--- Start Document text ---
Stoichiometry Worksheet 1 Mass Mass Answer Key

Stoichiometry Worksheet 1: Mass-Mass Stoichiometry Problems – A Comprehensive Guide with Answers

Stoichiometry, at its core, is the study of the quantitative relationships between reactants and products in chemical reactions. Mastering stoichiometry is crucial for any aspiring chemist, allowing you to predict the amount of product formed from a given amount of reactant, or vice versa. This article serves as a comprehensive guide to mass-mass stoichiometry problems, providing a detailed explanation, worked examples, and solutions to a sample worksheet. We'll tackle various complexities to ensure a solid understanding of this fundamental concept.

Understanding Mass-Mass Stoichiometry

Mass-mass stoichiometry problems involve calculating the mass of a product formed or reactant consumed given the mass of another reactant or product. These problems hinge on the mole concept and the balanced chemical equation. The key steps involved are:

1. Balancing the Chemical Equation: Ensure the equation accurately reflects the law of conservation of mass, where the number of atoms of each element is equal on both sides of the equation.
--- End Document text ---
**Work to be completed**
Reproduce the passage of the stoichiometry guide that begins at the words "1. Balancing the" and stops after "of the equation.".
--- Start Information given ---
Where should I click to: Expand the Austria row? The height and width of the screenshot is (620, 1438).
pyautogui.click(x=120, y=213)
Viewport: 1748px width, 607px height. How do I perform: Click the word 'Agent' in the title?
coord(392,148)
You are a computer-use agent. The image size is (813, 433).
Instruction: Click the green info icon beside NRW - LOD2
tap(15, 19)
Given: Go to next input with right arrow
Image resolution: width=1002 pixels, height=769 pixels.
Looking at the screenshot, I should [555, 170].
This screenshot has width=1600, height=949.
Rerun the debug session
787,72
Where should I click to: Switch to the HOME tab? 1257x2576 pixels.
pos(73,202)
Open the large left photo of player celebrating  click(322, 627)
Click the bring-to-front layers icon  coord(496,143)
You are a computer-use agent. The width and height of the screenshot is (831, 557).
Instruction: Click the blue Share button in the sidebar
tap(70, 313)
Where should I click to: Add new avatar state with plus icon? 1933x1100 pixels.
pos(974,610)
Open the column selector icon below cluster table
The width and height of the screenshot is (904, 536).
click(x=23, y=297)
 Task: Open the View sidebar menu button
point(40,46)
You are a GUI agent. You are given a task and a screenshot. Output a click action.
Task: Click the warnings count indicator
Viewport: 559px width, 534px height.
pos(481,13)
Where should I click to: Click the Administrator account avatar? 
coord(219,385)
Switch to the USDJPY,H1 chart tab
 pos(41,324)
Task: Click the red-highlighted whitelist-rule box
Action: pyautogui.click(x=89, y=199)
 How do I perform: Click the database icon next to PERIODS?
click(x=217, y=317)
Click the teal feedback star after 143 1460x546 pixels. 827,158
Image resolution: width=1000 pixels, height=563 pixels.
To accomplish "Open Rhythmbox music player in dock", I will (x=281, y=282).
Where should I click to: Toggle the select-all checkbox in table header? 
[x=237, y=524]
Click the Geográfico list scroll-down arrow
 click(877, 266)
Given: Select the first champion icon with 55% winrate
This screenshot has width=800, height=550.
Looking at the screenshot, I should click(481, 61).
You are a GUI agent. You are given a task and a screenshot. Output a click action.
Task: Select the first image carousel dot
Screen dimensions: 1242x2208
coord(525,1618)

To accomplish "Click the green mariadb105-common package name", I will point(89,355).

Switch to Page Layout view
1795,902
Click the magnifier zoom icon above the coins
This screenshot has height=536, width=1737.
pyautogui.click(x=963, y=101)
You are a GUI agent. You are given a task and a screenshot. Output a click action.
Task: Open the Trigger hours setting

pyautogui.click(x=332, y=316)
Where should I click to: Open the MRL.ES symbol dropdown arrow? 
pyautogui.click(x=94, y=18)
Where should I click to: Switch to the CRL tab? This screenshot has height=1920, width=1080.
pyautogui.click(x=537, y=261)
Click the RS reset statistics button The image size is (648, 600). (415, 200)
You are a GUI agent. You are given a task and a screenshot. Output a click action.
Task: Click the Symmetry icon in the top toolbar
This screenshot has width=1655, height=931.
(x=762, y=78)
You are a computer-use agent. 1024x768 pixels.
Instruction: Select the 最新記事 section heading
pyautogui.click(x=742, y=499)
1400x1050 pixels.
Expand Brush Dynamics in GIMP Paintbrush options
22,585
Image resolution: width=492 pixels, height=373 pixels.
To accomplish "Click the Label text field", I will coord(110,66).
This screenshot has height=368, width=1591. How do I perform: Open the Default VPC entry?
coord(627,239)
--- End Information given ---
**Result**
1. Balancing the Chemical Equation: Ensure the equation accurately reflects the law of conservation of mass, where the number of atoms of each element is equal on both sides of the equation.